Uno no sabe de qué se ríen los dos señores, pero así aparecen en las imágenes, sonrientes, de buen humor. Son el presidente de la República y el gobernador de Veracruz, Cuitláhuac García. Fue en una conferencia de prensa en la que no pudieron, o no quisieron, decir nada sobre la masacre de Minatitlán, pero mostraron que para ellos la sangre veracruzana se seca rápido. Nada tuvieron que decir sobre la tragedia, ni que a lo mejor a la gente le está dando por matarse en el estado, quizá sea una nueva costumbre prianista o algo peor: un lastre del neoliberalismo. Lo importante es estar de buenas y en plan chacotero, que para eso es el poder. Esa imagen de los dos sonrientes y felices gobernantes son las instantáneas que le siguieron a la masacre.
El presidente López Obrador decidió que era muy importante no afrontar la gravedad del asunto, sino darle un espaldarazo al bonachón de Cuitláhuac. AMLO dedicó un espacio de su interlocución para echarle flores al gobernador y decir que, sobre todas las cosas, era un tipo honesto. Qué bien. Y lo recalcó: ante todo es honesto. El presidente piensa –porque lo ha mencionado reiteradamente– que la honestidad personal es característica suficiente para gobernar bien, para ser eficaz en el manejo de la economía, para ser responsable en la formulación de políticas públicas y para manejar las estrategias concretas y exitosas contra el crimen organizado. Es una manera bonita de pensar pero equivocada.

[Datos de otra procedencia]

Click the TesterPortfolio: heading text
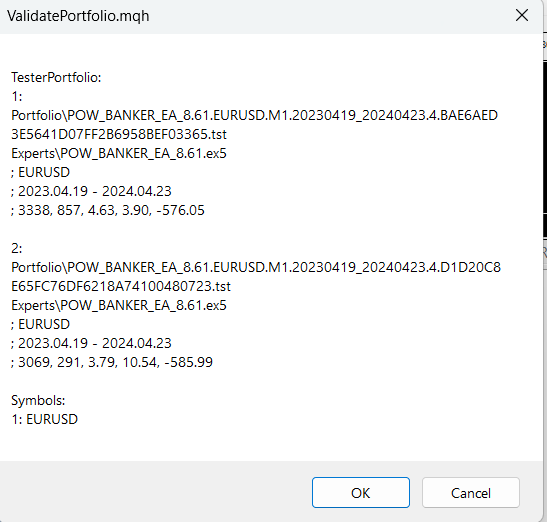(56, 77)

Si bien la honestidad debe ser una de las características del gobernante, la capacidad, la eficiencia, la rapidez para organizarse y la disciplina –entre otras– lo son también en igual medida.

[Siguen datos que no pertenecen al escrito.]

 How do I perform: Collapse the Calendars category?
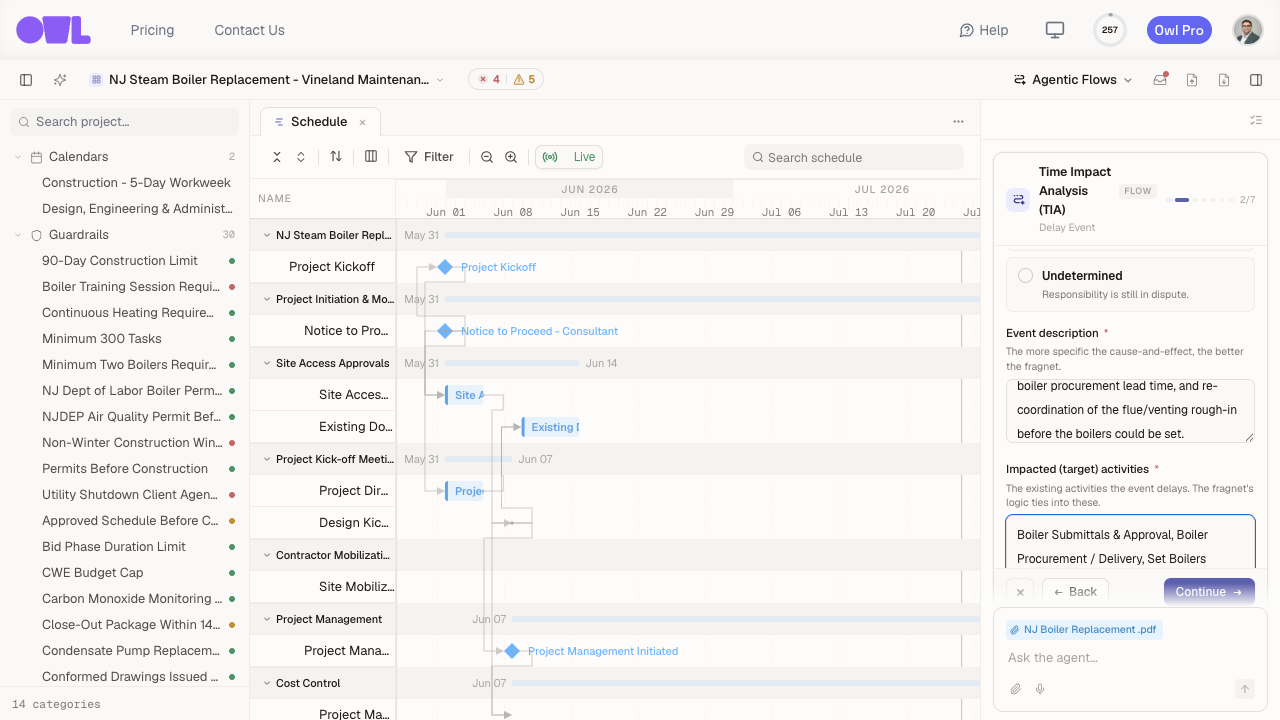(x=18, y=157)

Cierto que Veracruz después de una larga hilera de gobernadores sátrapas, requería de un gobernante honesto. La respuesta del electorado al gobierno de Duarte y al que le siguió de Yunes –un verdadero prianista en toda la extensión de la palabra– fue optar por alguien cuya principal característica es la señalada por el presidente. El estado merecía un cambio en ese sentido, pero la realidad también marcaba otras necesidades. La masacre de Minatitlán lo ha dejado en claro, nada dicen los responsables de las esferas del gobierno federal, estatal y municipal (todos ellos de Morena) y el gobernador corrió a esconderse tras la figura presidencial. Por supuesto que esto no infiere de ninguna manera que sean responsables de la matanza, pero sí lo son de la respuesta y de lo que sigue al crimen cometido.

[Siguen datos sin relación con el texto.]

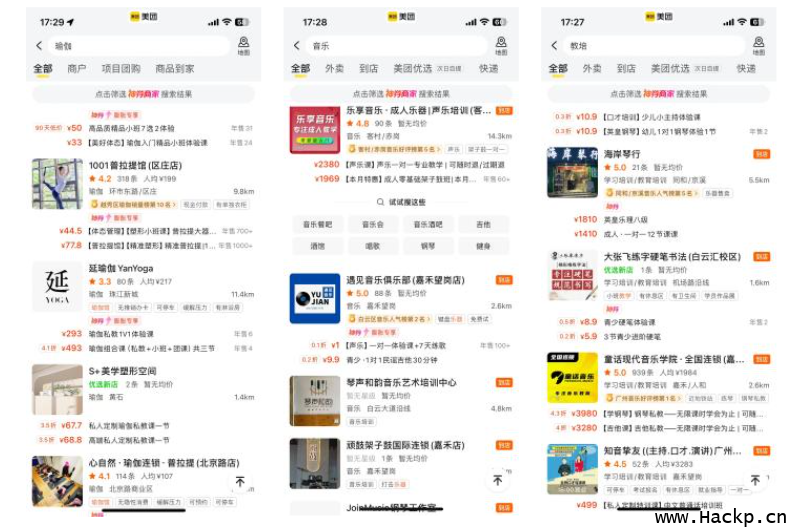Tap the back-to-top arrow in the 教培 results
The height and width of the screenshot is (532, 791).
coord(755,480)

Cuando se requieren diversas actitudes ante el miedo y la zozobra, no basta sacar la libreta de calificaciones. Se necesita la empatía y la responsabilidad. Que el señor Cuitláhuac García sea un buen hombre que a los cincuenta años seguía viviendo con sus papás puede resultar conmovedor –o patético, como se quiera ver–, pero luce poco claro respecto a las acciones para recobrar la seguridad en el estado. Que el presidente haga su chistín de siempre, ahora en la versión de que puede estar junto a Cuitláhuac y conservar la cartera, podría ser simpático para sus seguidores, pero reviste una falta completa de sensibilidad ante el drama que vive el estado.
No todos los honestos son eficaces, como no todos los eficaces son honestos. Pero es claro que para gobernar no basta con una cualidad. Cabe recordar la frase del juez y escritor alemán Bernhard Schlink: "Lo contrario del bien no es el mal, sino las buenas intenciones".